Friday, June 18, 2010

Hide and Seek

Matthew 7:7 "Ask, and it shall be given you; seek, and ye shall find; knock, and it shall be opened unto you"

When things are turned upside down in our lives, what do we do? Some people get angry and lash out at others. Some try to cover up by acting like nothing bothers them at all. Some, depending on the situation, become ashamed and hide from all. They feel like they can't show their upside down lives to anyone because they used to have it all together.

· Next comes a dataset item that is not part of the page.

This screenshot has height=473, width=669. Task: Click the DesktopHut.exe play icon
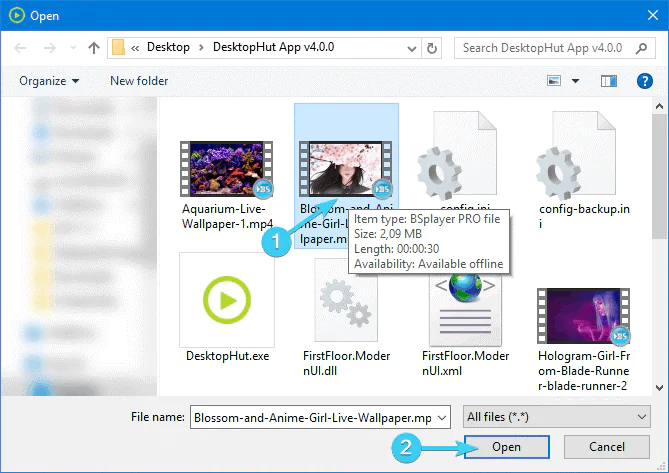227,299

Hiding....when I had went through my depression, I hid. I hid because I was hurt, in pain, embarrassed. How could this have happened to me? Was it some sort of punishment? I couldn't allow people to see that what I thought I was and portrayed to others.....a strong person.....wasn't really what I was as I was going through. When I look back on that time, I am amazed at the fact that it was all part of God's plan to show me something I hadn't been listening to from Him. No it wasn't a punishment, it just felt like one. But God had been trying to get my attention for quite a while. I just wasn't hearing or listening to Him.

What I went through I would never wish on even my enemy. Had a hard time sleeping, eating, taking care of my kids.....I was crying almost all the time. Lost weight and even started looking older. Didn't really want to talk to anyone. So my home became somewhat of a refuge for me. My shield from the world. Spent so much time there either sleeping or watching movies. (Movies were my escape from reality.....sleeping, I didn't have to think about anything....at least until I woke up and faced reality again). Don't you know when you hide, it's like walking into the enemy's playground? You are secluded. Hiding allows the enemy to put thoughts in your mind about yourself and your situation that makes it worse for you. You never think it's going to get better. A period of time passes and then you start to want things to change, but you just don't know how to do it.

The help I sought from others didn't help me. It was only temporary. Until I began to seek help from God. It wasn't an instantaneous healing either. But as God is my witness, He helped me and healed me like no one else could. I know people who are in places of hiding and as much as I've tried to help, I now realize, I really can't do anything. ( well, that 's not entirely true...I can pray for them, which I constantly do) Only God can help them. And that's even if they really want to be helped. God knows our hearts and if we truly seek Him to be helped, He will. But we can't just sit back and expect Him to do everything. We need to put in some work too. By work I mean talking to Him, reading His word, spending time with Him to see what He wants us to see and before you know it, He will have changed you all around. No longer are you in the deep pit of despair as your were before.  I can say this because I have been through it. it's not a fun place to be but I guarantee you, He will bring you out and you will be a much stronger person with the wisdom and knowledge He has shown you.....if you just seek Him......

Everything we go through is used as a testimony for someone. So I thank God.......
Romans 5 (KJV) "Therefore being justified by faith, we have peace with God through our Lord Jesus Christ: By whom also we have access by faith into this grace wherein we stand, and rejoice in hope of the glory of God. And not only so, but we glory in tribulations also: knowing that tribulation worketh patience; And patience, experience; and experience, hope: And hope maketh not ashamed; because the love of God is shed abroad in our hearts by the Holy Ghost which is given unto us."

Only God can bring you out of hiding if you strive to seek His face...


God Bless!

1 comment:

  1. Wow...that depression you talked about reminded me of myself a year ago. I had no idea what depression really was until my sister suggested I see someone. I thank God for his healing!!